Taking the lot for jobs for Plymouth
More jobs are heading to Plymouth after the Council secured its first tenants for new business units at Langage Science Park – and they are taking the lot!
Contracts have just been signed between the Council and Dartmouth Foods who plan to take over all nine units available at the park as part of its exciting business expansion plans.
The high-end food retailers plan to invest £3 million into a purpose-built facility for the company which specialises in providing high quality cooked and smoked poultry products for companies such as Marks & Spencer.
The move not only safeguards around 78 existing jobs, including 30 Plymouth-based staff, but the company will employ another 22 people when the facility opens in July and a minimum of a further 65 by 2019.
Leader of Plymouth City Council, Councillor Tudor Evans, said: “This is just brilliant news for the city, for our working families and for the Council.
“With this one contract, we will not only fill all the units, we hit the target we set for creating jobs from this scheme.
“We have the highest concentration of manufacturing employment of any city south of the Midlands and need space with up-to-date facilities to attract companies.
“We set about building facilities in the hope of getting businesses and this has paid off already.
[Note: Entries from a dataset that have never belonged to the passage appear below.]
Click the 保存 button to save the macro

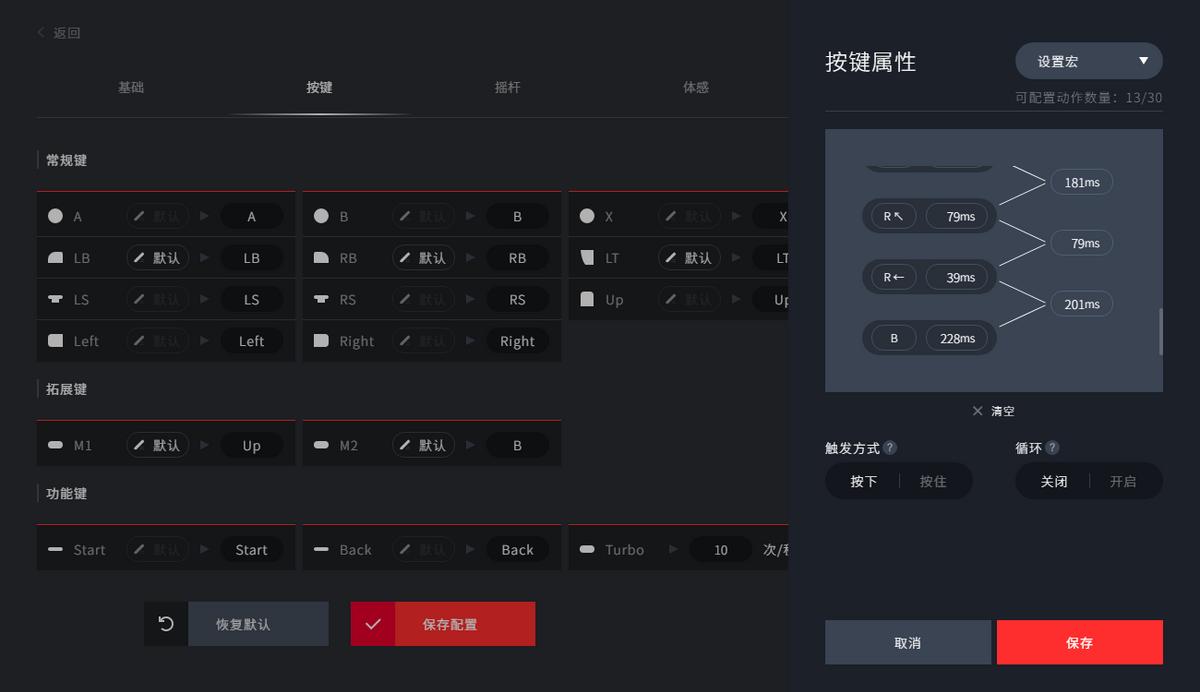(1079, 642)
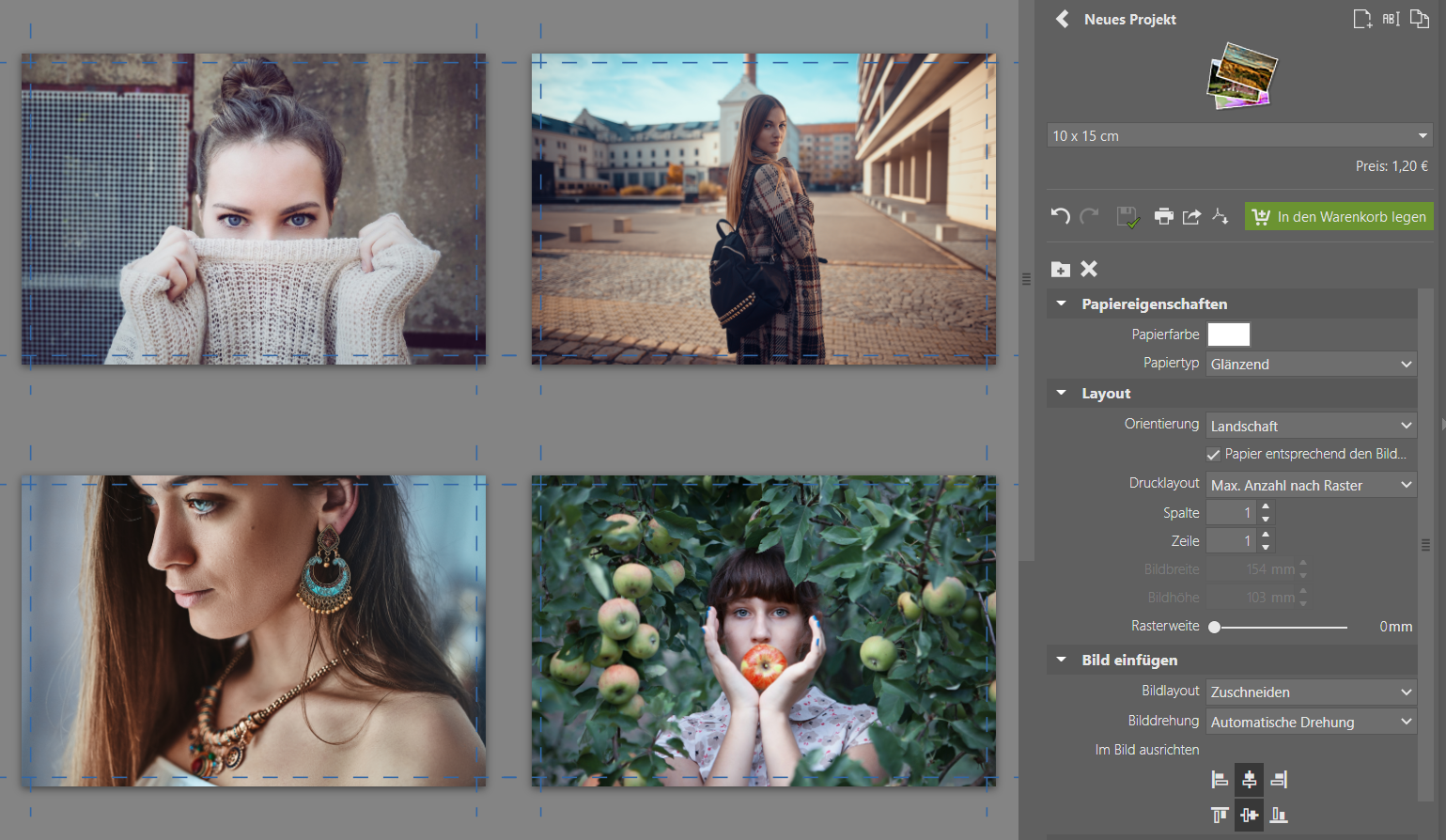Click the add new page icon
This screenshot has height=840, width=1446.
coord(1361,18)
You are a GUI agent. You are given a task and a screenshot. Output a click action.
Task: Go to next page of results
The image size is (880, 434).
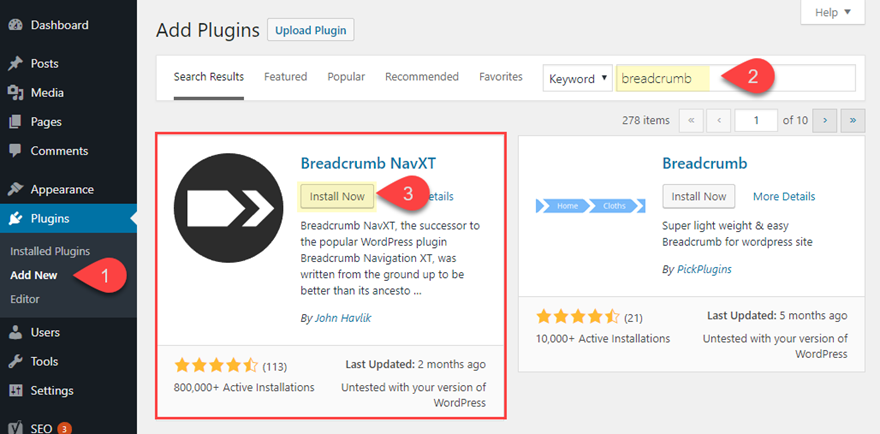823,120
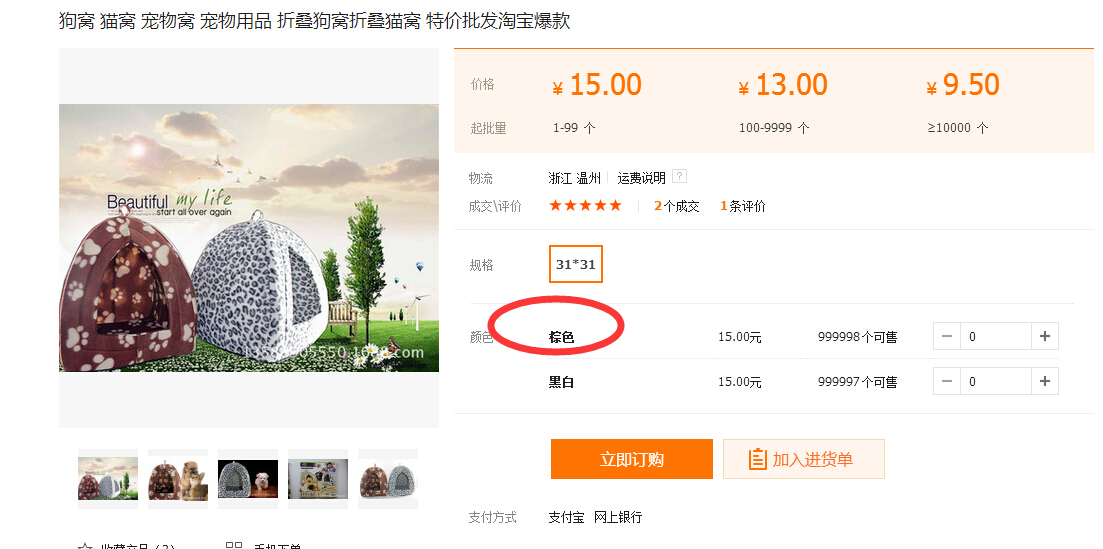View the 1条评价 review link
The image size is (1103, 549).
[x=743, y=206]
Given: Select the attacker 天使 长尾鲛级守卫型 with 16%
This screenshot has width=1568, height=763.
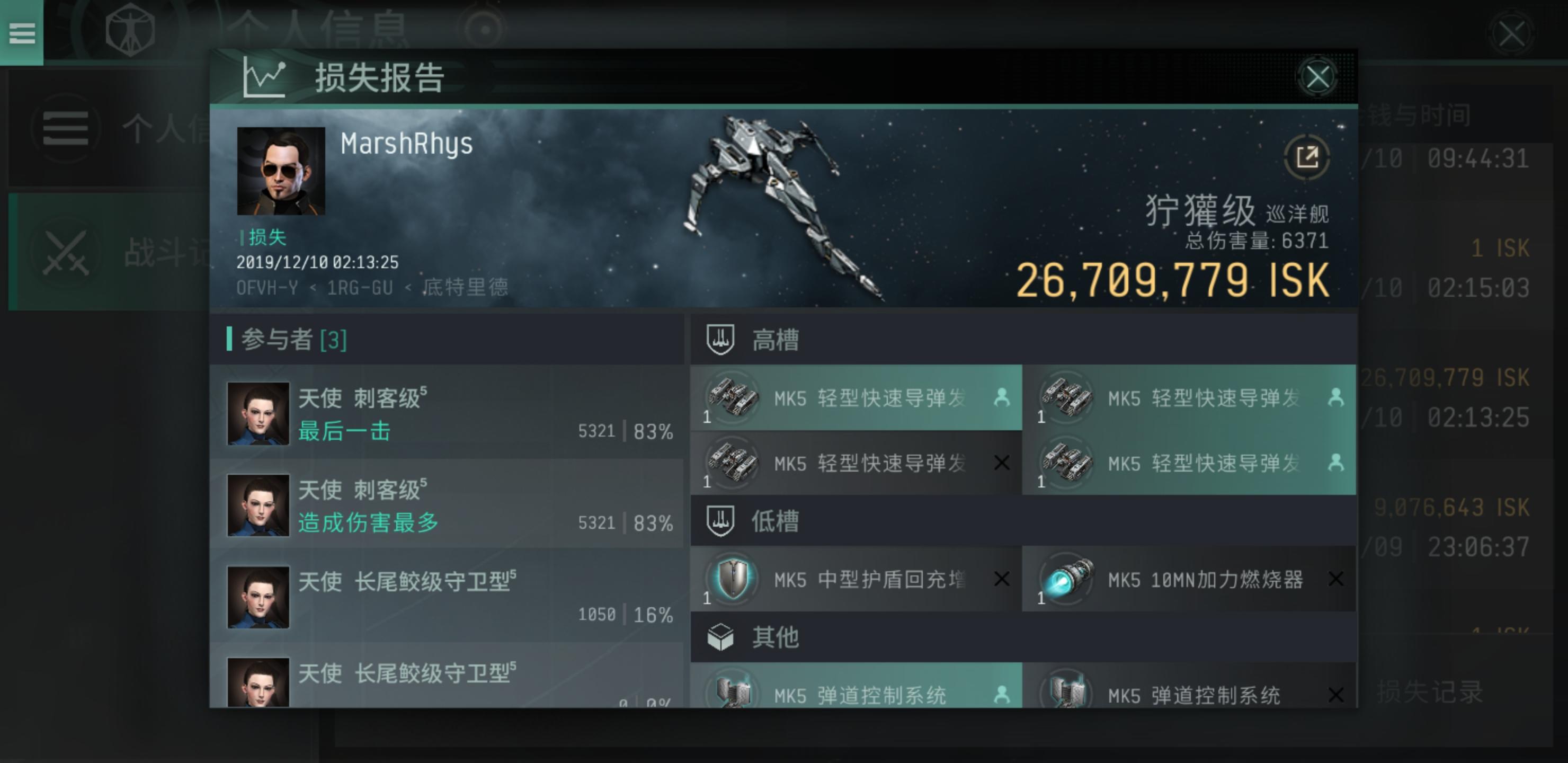Looking at the screenshot, I should (448, 597).
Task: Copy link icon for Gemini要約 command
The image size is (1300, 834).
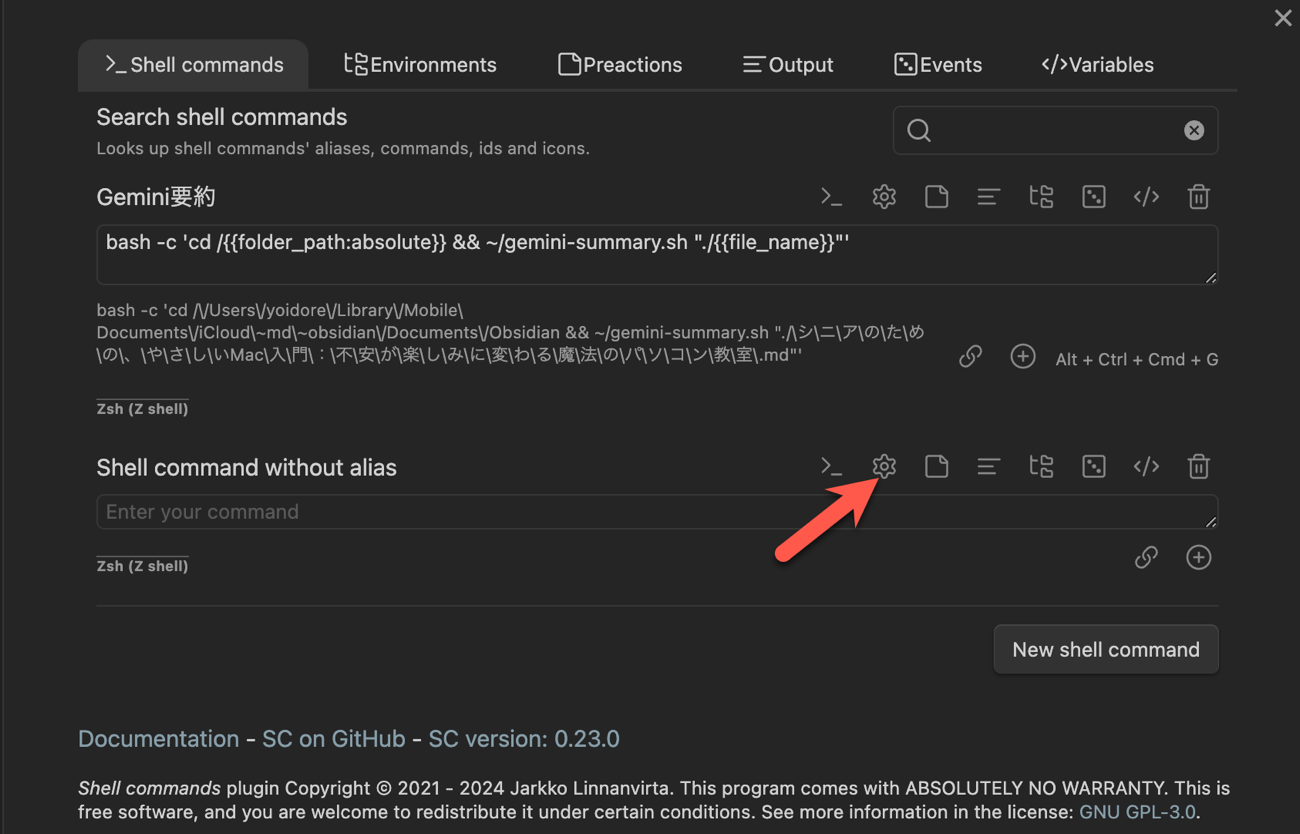Action: pos(970,357)
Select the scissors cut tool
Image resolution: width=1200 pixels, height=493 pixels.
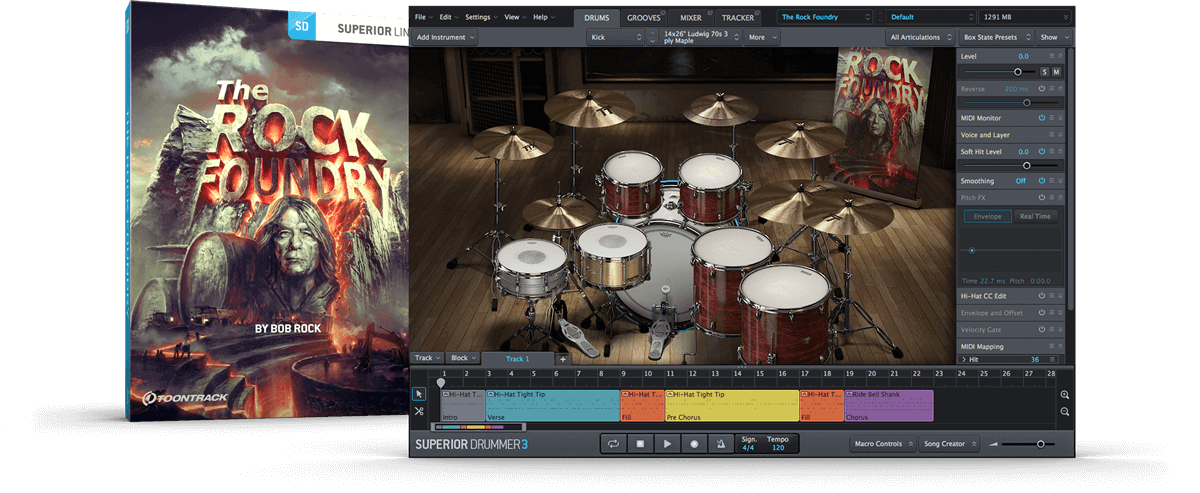(419, 411)
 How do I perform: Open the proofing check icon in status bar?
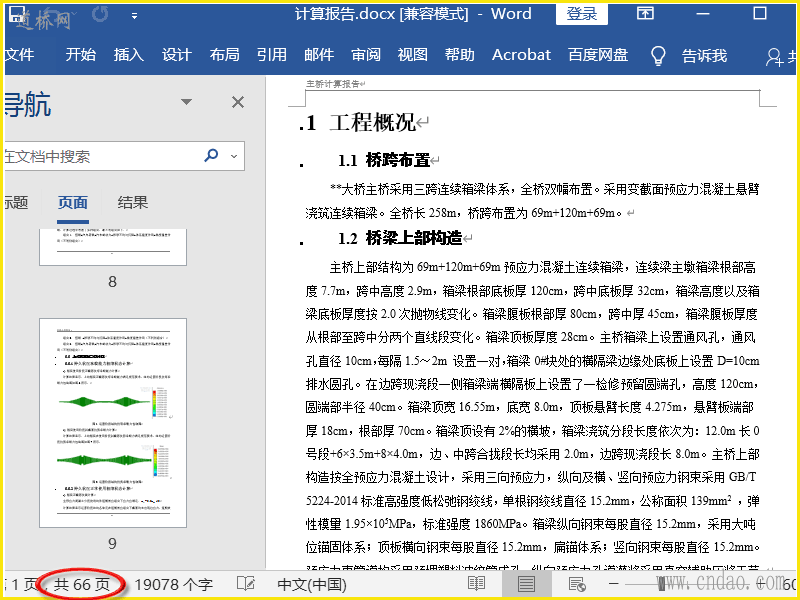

I’m delighted to welcome Dartmouth Foods to Plymouth. We already have a number of significant food businesses here and are really pleased to be able to welcome them to the city.”
Director of Dartmouth Foods Edward Obolensky said: “We have exciting plans to build our businesses and needed somewhere we can make this happen, so were delighted when this site came to our attention.
“We have already built a really good relationship with the Council and have been impressed with the support and their overall approach. We look forward to making an even more successful venture in Plymouth.”
Plymouth City Council invested £2.7 million to build highly specified and sustainable workspace scheme at the business park, which is just off the A38.
In 2014 the Council began to develop Hearder Court as a speculative scheme to attract employment and provide opportunities to both existing and new businesses.
The development comprises nine units of varying sizes and the entire site was designed with the aim of being flexible.
The development was named after one of the city’s unsung heroes, Jonathan Nash Hearder, a Victorian electrical engineer, inventor and educator who developed the induction coil and was an advisor on the first Atlantic cable.
The units are highly sustainable incorporating energy saving features such as solar photovoltaic systems, efficient heating systems, LED lighting and increased levels of insulation.
They also have generous service yard areas, dedicated parking, cycle shelters, waste recycling zones and electrically operated loading doors.